As they were preparing to roll out early this morning Flagler County schools’ bus drivers got a surprise inspection from members of the Transportation Security Administration, the at-times dreaded federal agency and division of the Department of Homeland Security.
But it’s not what you think.
The agents were there at the invitation of Dontarrious Rowls, the district’s transportation director, who was essentially putting his staff through a safety-training drill that’s part of the TSA’s “Security Enhancement Through Assessment” program. Rowls had used the program in a previous job, and spent the last couple of months preparing to implement it in Flagler. So when bus drivers at first found unattended bags in their buses, they may have been a bit spooked. But that was the point: to see how they’d react, what they’d right and what they’d do wrong, and what it means about the Transportation Department’s safety protocols.
“We’ve never done this before, but some of the feedback I got from the drivers was good,” Rowls said, even as a few got a bit nervous during the exercise. A supervisor was in place to reassure them.
The SETA program is a “no-cost, collaborative, voluntary program that is designed to evaluate and improve a surface transportation stakeholder’s vehicle inspection procedures,” a program fact sheet states. “A tactical level assessment, SETA consists of covertly placing unattended bags on multiple vehicles simultaneously to simulate a coordinated terrorist attack.”
At least that’s how it’s phrased for all sorts of agencies that take advantage of the training, from airline companies to rail and other surface transportation agencies.
TSA’s program involves several steps, starting with what took place today, when bus drivers and the department’s protocols were under observation and those bags were left on buses to see whether and how drivers carried out their required pre- and post-route security checks.
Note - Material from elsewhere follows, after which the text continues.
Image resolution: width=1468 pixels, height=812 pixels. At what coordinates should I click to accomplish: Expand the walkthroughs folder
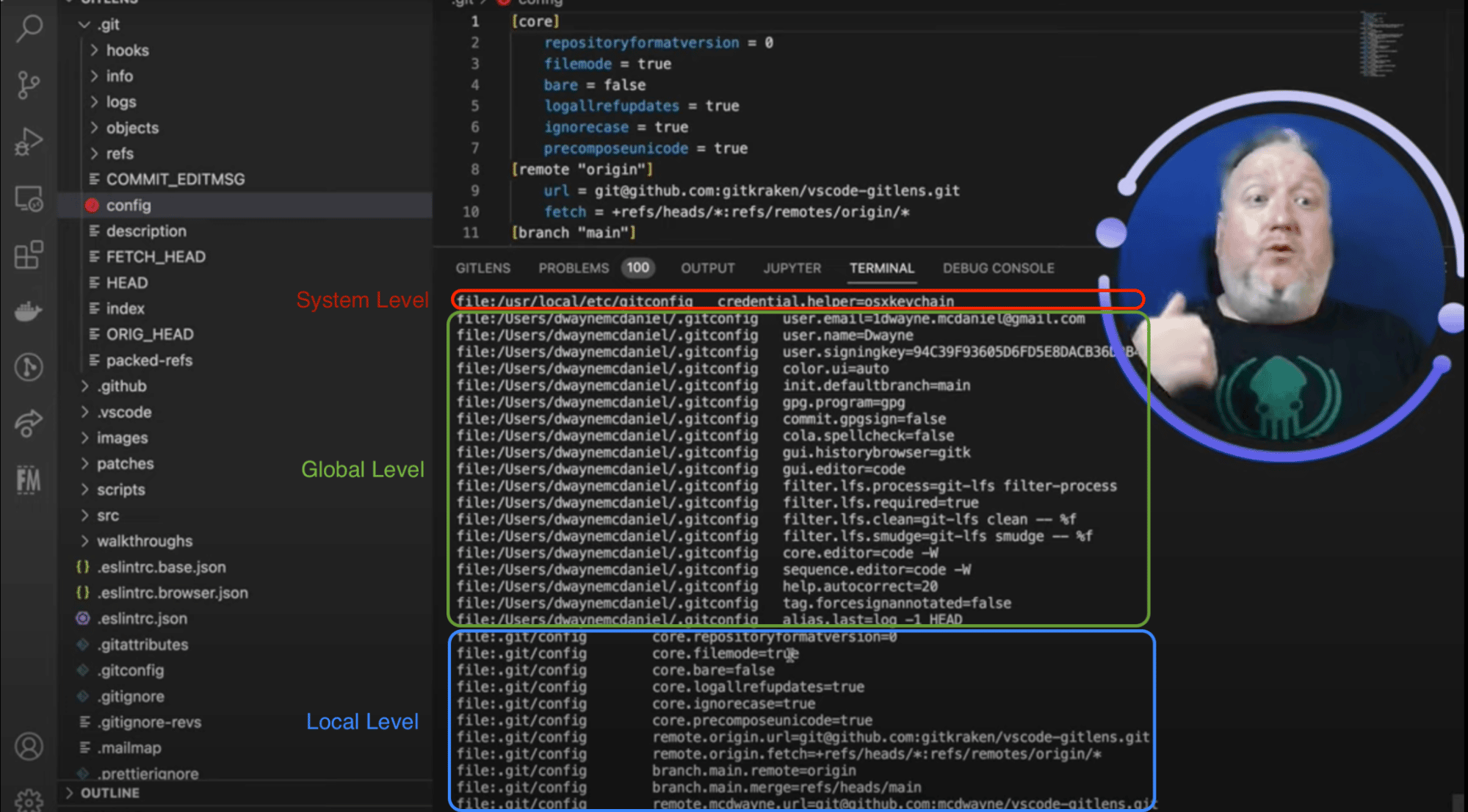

Of course they were not told ahead of time. “If I coach you out of the gate the gate I don’t get real feedback,” Rowls said. “We wanted to get a real baseline on where our drivers were.”
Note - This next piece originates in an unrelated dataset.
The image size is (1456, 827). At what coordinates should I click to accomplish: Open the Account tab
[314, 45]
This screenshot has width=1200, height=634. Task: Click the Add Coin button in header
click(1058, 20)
That part of the assessment is now completed. Phase 2 entails TSA inspectors providing briefings and security training on how the department can improve, what it’s doing well (and should keep doing), and other protocols it could consider. That will take place later this summer. Phase three is a re-assessment: another chance for the inspectors to see whether the department is implementing recommendations and ensuring that employees are abiding by them.
It’s all free and voluntary.
Rowls says he wants to do “everything we can to ensure we transport our passengers as safely as possible. It’s about being prepared. We can never teach preparedness enough, so all in all my direction for the department, my passion, is I have an obligation to the community and the stakeholders that trust us to transport their children as safely as possible.”
The Flagler County Transportation Department provides transportation to some 5,600 students every day, running 62 buses that cover 131 bus runs.
The inspectors also provide active-shooter training, hostage-situation training and other, less cataclysmic methods that more commonly apply to bus drivers, such as–for example–knowing how to detect a vehicle at a bus stop that isn’t usually there or may seem out of place, and reacting appropriately. The approach is part of a broader reorganization and modernization of the department that’s also taking advantage of new technology on buses–10 new ones are to be delivered this summer–emphasizing training and providing employees down to service techs what they need to do the job.
The department went through stressful months at the beginning of the year, struggling through driver shortages, but it’s turned around since, resulting in what Rowls describes as “Not a comfortable place but a good place” for now.
“Safety is my number one priority, because we can’t be prepared enough when it comes to transporting our future and transporting our precious cargo,” Rowls said.